PAGE EXTRACT.
▼▼▼
GeoNames is a much larger gazetteer of (mainly contemporary) locations, some with historic equivalents, and a much richer array of alternative toponyms. The GeoNames dataset is also available for download free of charge under a creative commons attribution license (http://www.geonames.org/)

Pleiades+ attempts to match Pleiades and GeoNames identifiers together based on both location and toponym. When such matches are found, the additional toponyms from GeoNames are associated with the Pleiades URI. We have found that the main Pleiades gazetteer can be expanded in this manner by approximately 30% (from approx. 31,000 to 43,000 toponyms).

Why is this useful?

When another project attempts to align its existing geographic information with Pleiades (why?), some matches may fail because the two projects are not using the same toponyms. By using Pleiades+ for the initial alignment process, projects may find a significant improvement in their results by using Pleiades+, particularly if their dataset relies heavily on modern toponymy.

For example, Google Ancient Places uses Pleiades+ for geoparsing - identifying references to ancient places in texts. This is a two step process in which they first tag possible references based on a string match with any entry in gazetteer. Secondly, where the same name may refer to multiple places they seek to identify which is the correct one. This is partly done by taking into account places nearby so in both cases the more tags they have, the better their results. Increasing the number of toponyms increases the tagging rate.
▲▲▲
INSTRUCTIONS.
[1] Answer these questions from the page extract about Pleiades+:
(a) Under what kind of license can the GeoNames dataset be downloaded?
(b) The main Pleiades gazetteer grows from about how many toponyms to about how many?
(c) Which project uses Pleiades+ for geoparsing?
[2] Could you edit the rows so that "Email tab" reads "Inbox tab", keeping everything else the same? Leave the pictures out of your answer.
These rows are unrelated to the page extract about Pleiades+.

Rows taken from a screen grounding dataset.
▼▼▼
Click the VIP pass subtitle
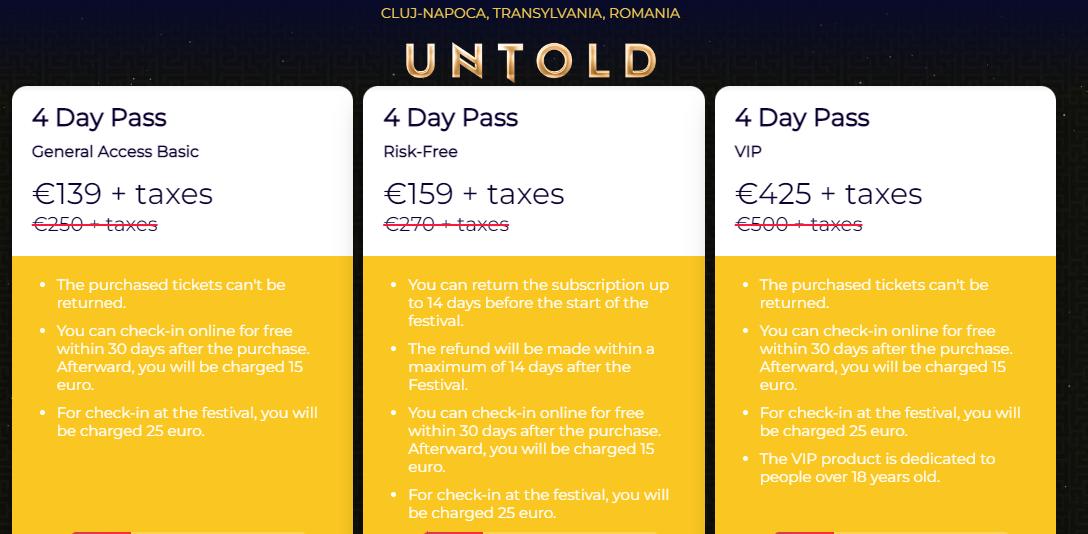The image size is (1088, 534). coord(748,152)
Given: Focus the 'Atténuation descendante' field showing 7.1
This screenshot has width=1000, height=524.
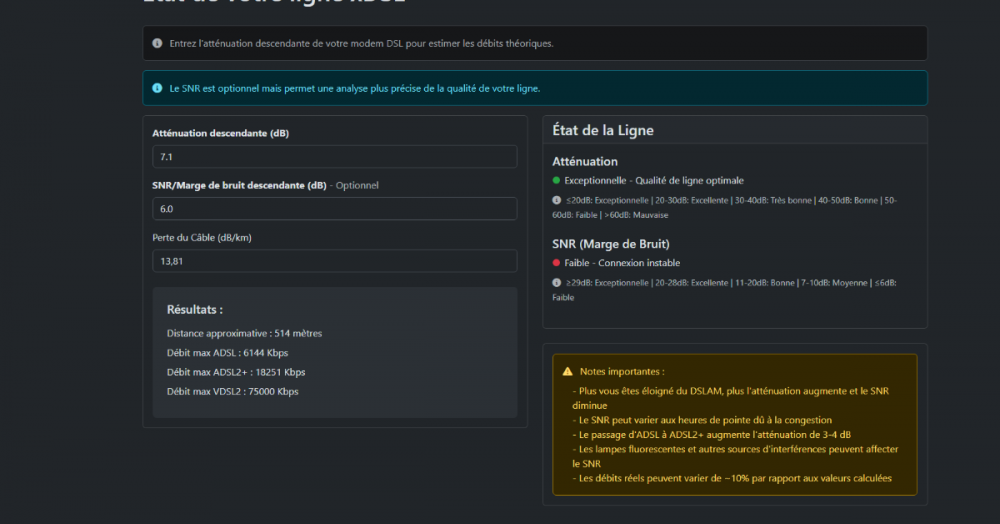Looking at the screenshot, I should 334,157.
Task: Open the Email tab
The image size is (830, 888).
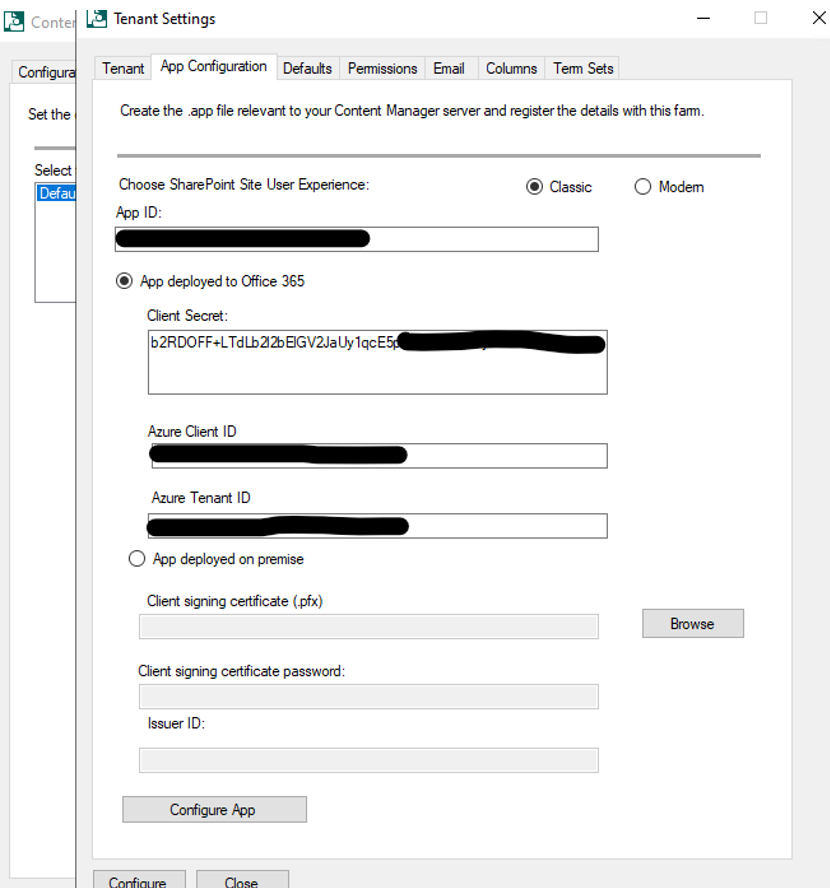Action: click(x=450, y=68)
▲▲▲
LIST OF SOLUTIONS.
[1]
(a) A creative commons attribution license.
(b) From approximately 31,000 to 43,000 toponyms.
(c) Google Ancient Places.

[2]
Click the VIP pass subtitle
The image size is (1088, 534). coord(748,152)
Given: Focus the 'Atténuation descendante' field showing 7.1
This screenshot has width=1000, height=524.
Looking at the screenshot, I should 334,157.
Task: Open the Inbox tab
The image size is (830, 888).
Action: click(x=450, y=68)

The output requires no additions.